I have been interested recently in graph-based semi-supervised learning in the regime where very few labeled examples are available. In this setting, the widely used Laplacian regularization is ill-posed, and tends to put most data points into the same class. I have worked on developing new algorithms that are provably well-posed for low label rate problems. In particular, I have studied the p-Laplace regularizers, and proved they are well posed for sufficiently large p (including the infinity-Laplacian), and have worked on developing efficient algorithms for solving the p-Laplace equation on a graph. I also developed the Properly Weighted Laplacian, which involves re-weighting the graph near labeled nodes in a way that is provably well posed with very few labels. The analysis of the Properly Weighted Laplacian involves an interesting study of singularly weighted Sobolev spaces.
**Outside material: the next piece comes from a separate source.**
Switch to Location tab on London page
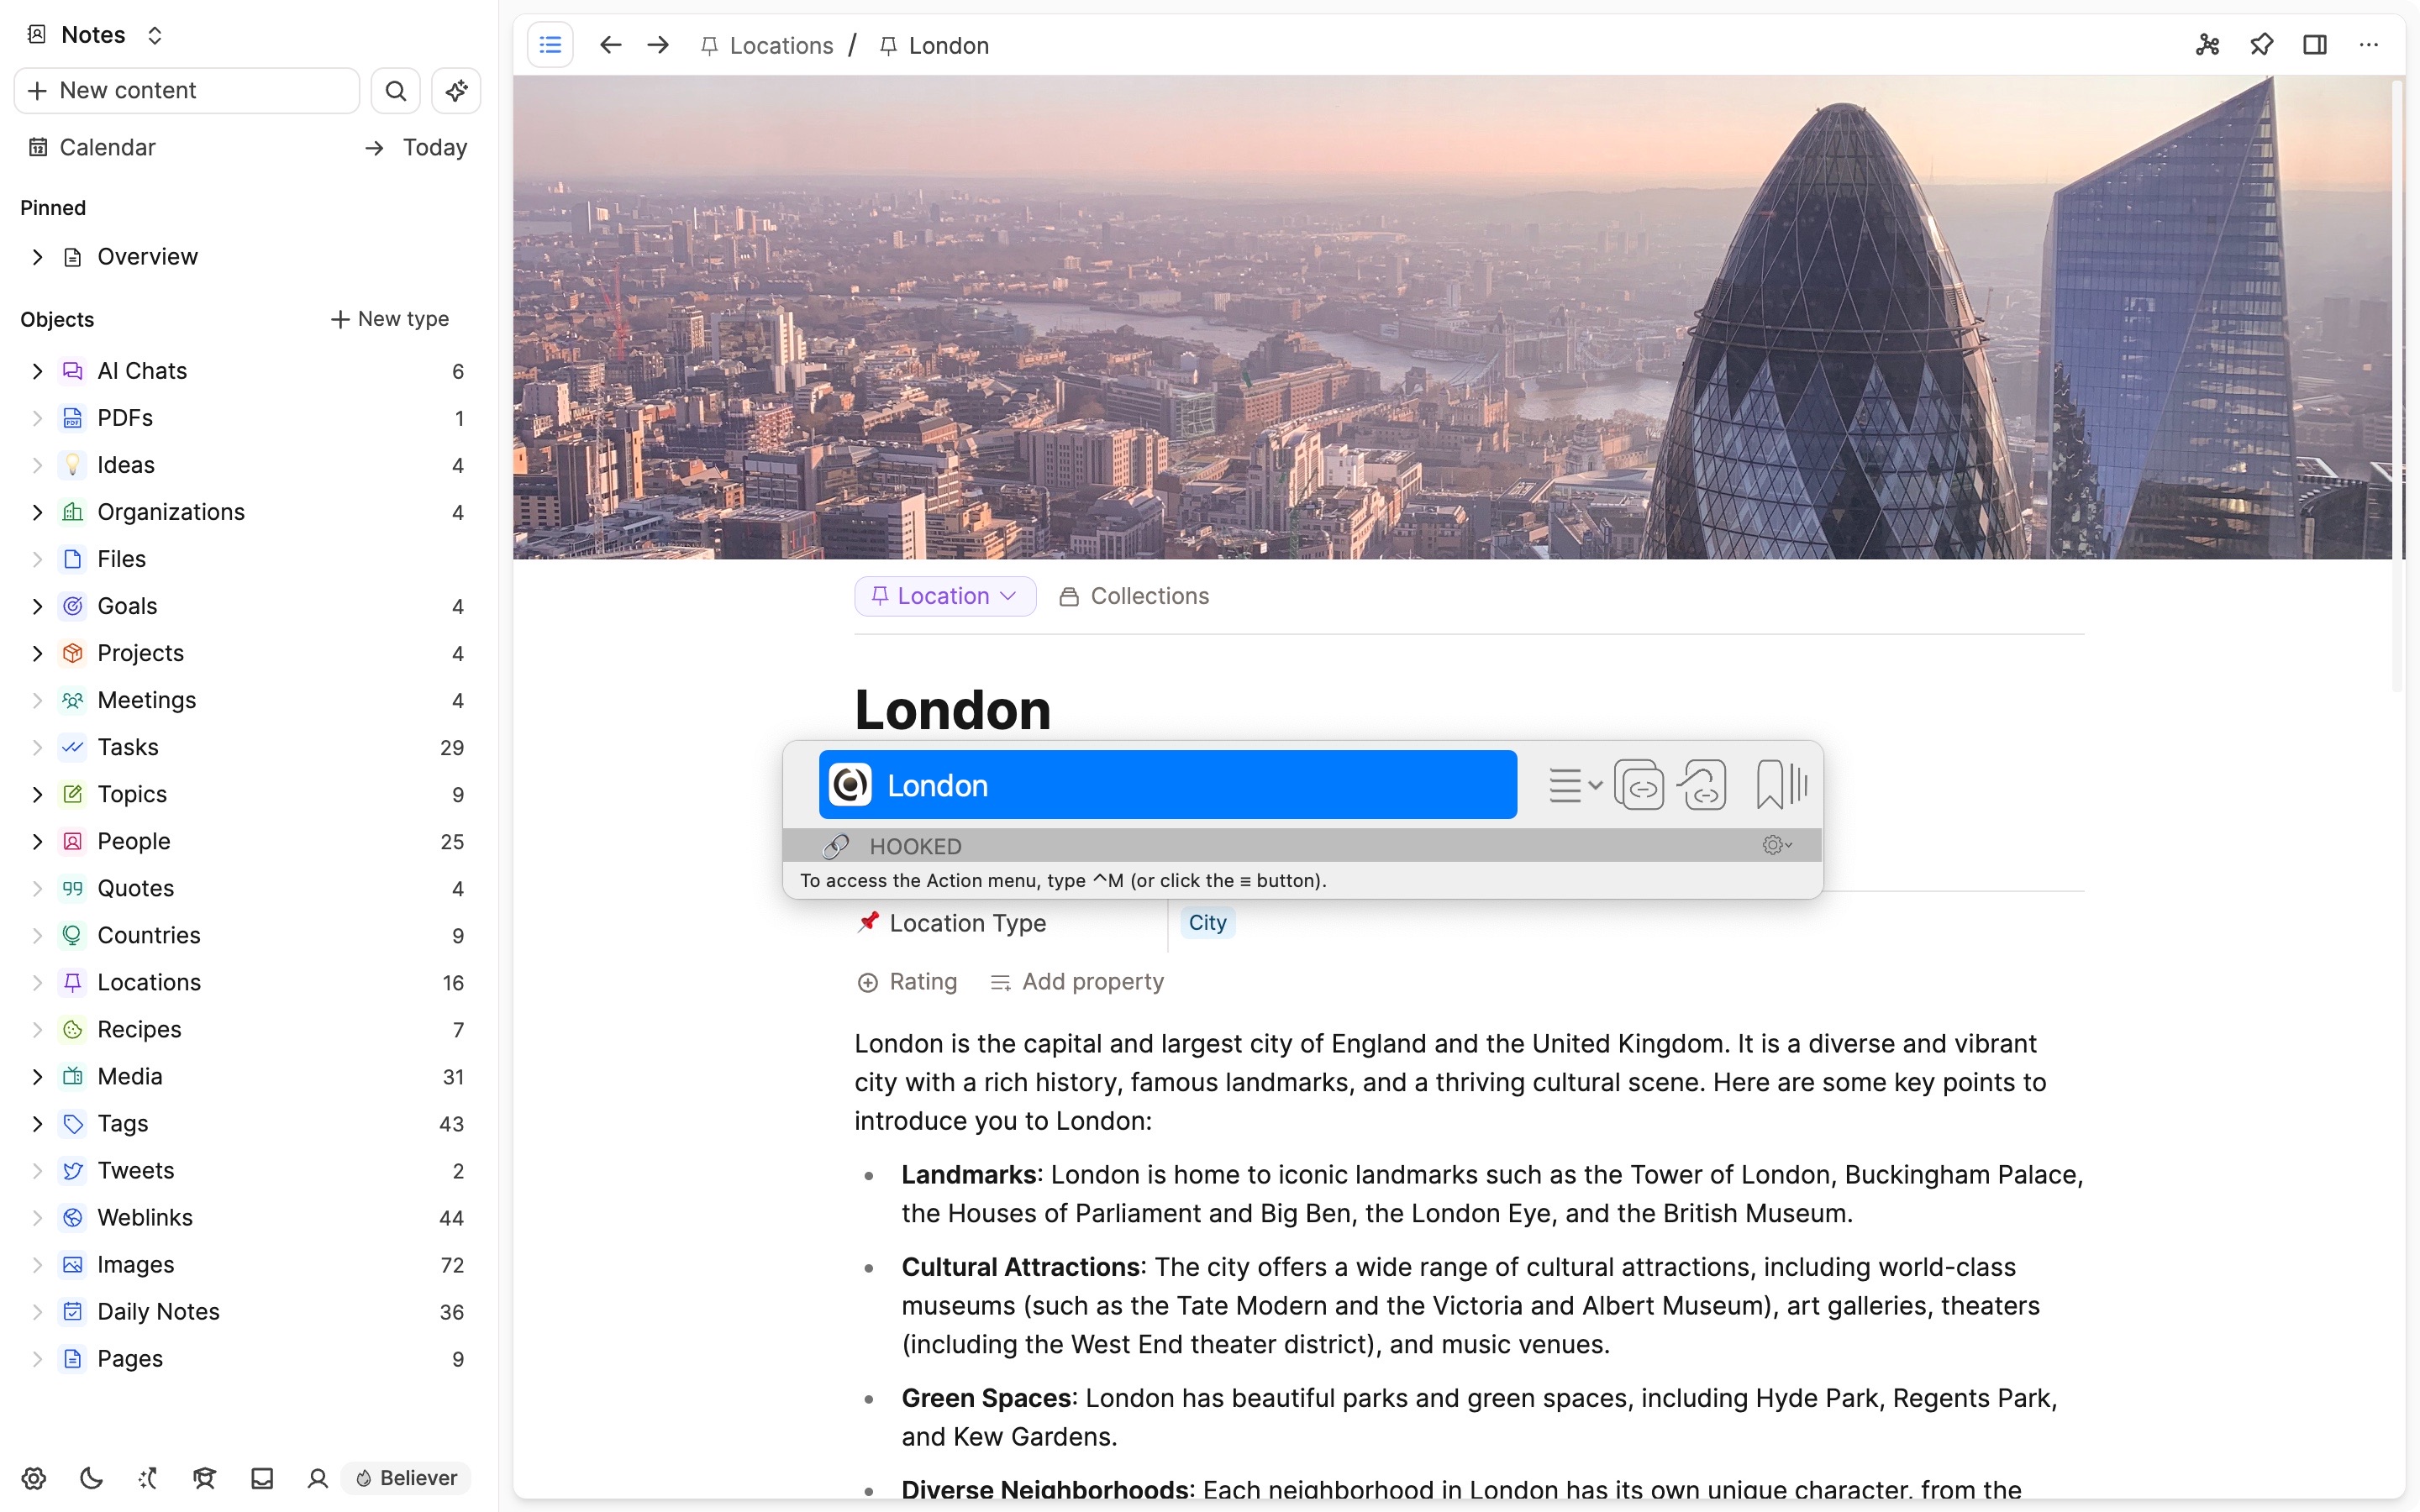2420x1512 pixels. click(x=943, y=596)
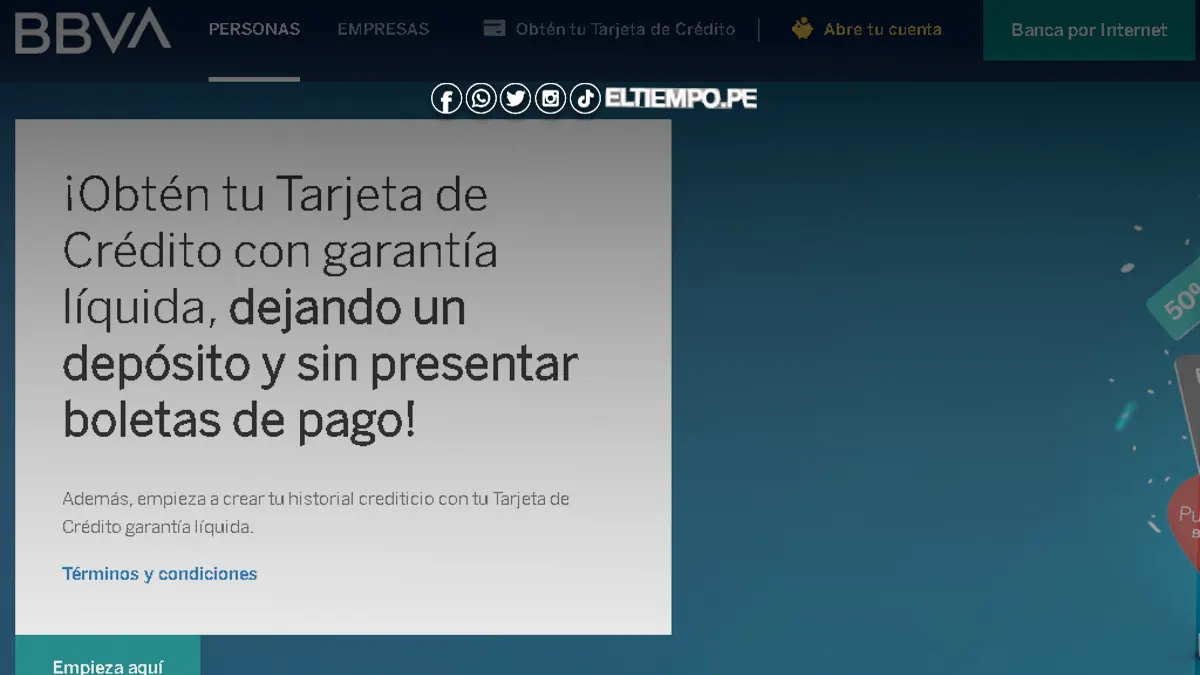
Task: Click the Empieza aquí button
Action: (108, 662)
More recently, we developed a new framework, called Poisson learning, for semi-supervised learning at low label rates. The idea is to replace the assignment of label values by the placement of point sources and sinks and solving the corresponding graph Poisson equation. Our paper on Poisson learning was recently accepted to ICML 2020. As part of the paper, I have released a Python package GraphLearning (GitHub, PyPI) that is devoted to efficient implementations of modern graph-based learning algorithms for semi-supervised learning and clustering.
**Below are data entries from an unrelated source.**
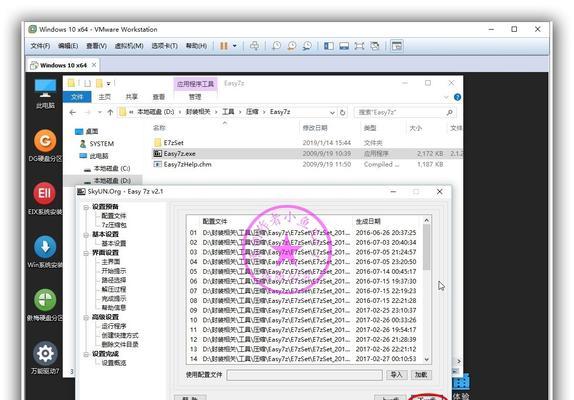Screen dimensions: 574x400
Task: Click the VMware take snapshot clock icon
Action: pos(276,46)
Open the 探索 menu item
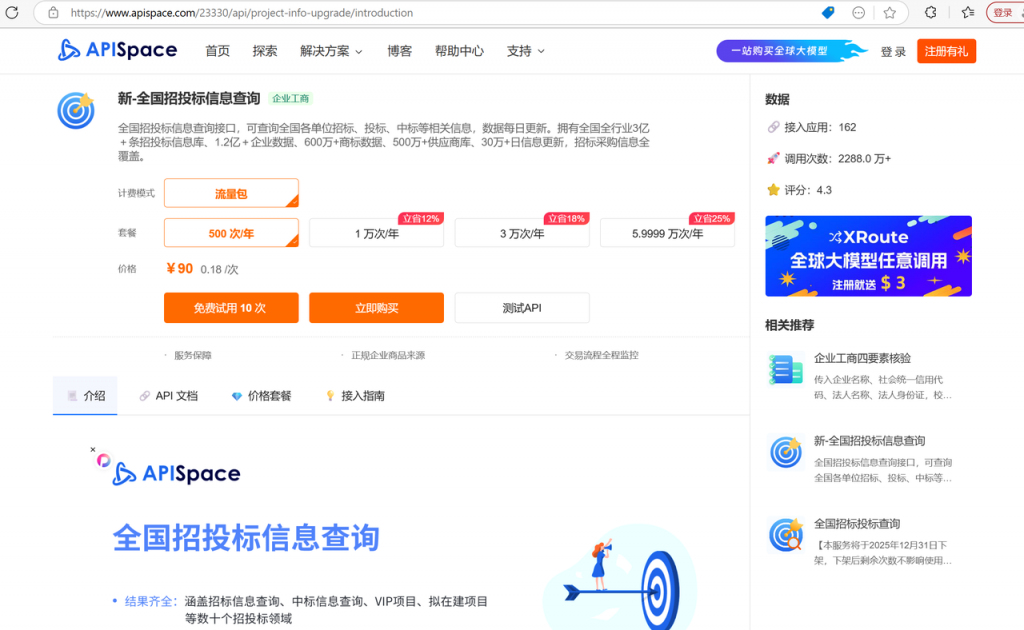1024x630 pixels. pos(264,51)
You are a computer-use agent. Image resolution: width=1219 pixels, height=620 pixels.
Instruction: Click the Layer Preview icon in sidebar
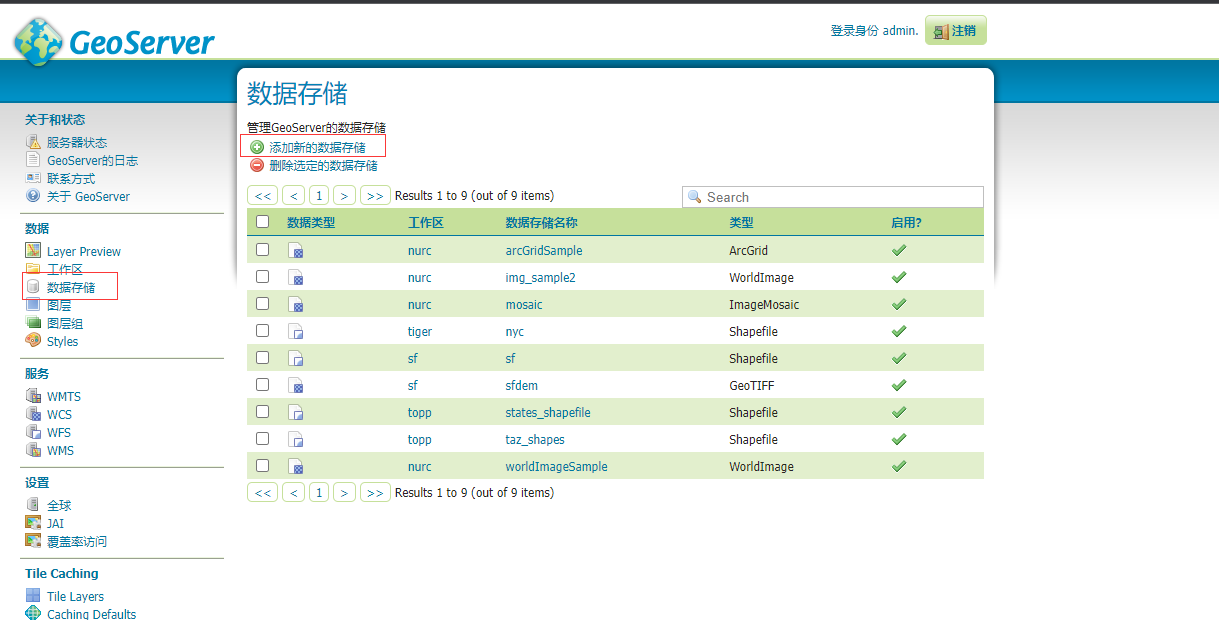(33, 251)
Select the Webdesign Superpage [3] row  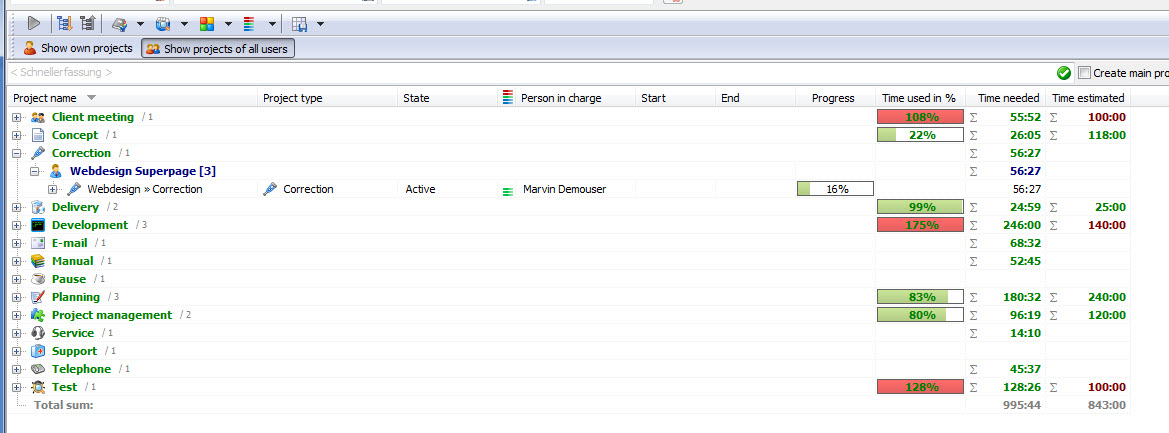(142, 171)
I have also worked on spectral convergence and regularity for graph Laplacian eigenvectors. The spectrum of the graph Laplacian is used for many tasks in data science, such as clustering (e.g., spectral clustering) and dimension reduction through spectral embeddings (e.g., diffusion maps). In the manifold setting, where the graph is assumed to be a random geometric graph sampled from a low dimensional embedded manifold, it is known that the spectrum of the graph Laplacian converges, in the large sample size and sparse graph limit, to the spectrum of a particular weighted Laplace-Beltrami operator on the data manifold. In recent paper we improved the state-of-the-art spectral convergence rates to show that they match the linear pointwise consistency convergence rates. In a follow up work we went a step further and established a type of macroscopic Lipschitz estimate for solutions of graph Poisson equations, and used this to establish uniform (in fact, Holder) convergence of graph Laplacian spectra.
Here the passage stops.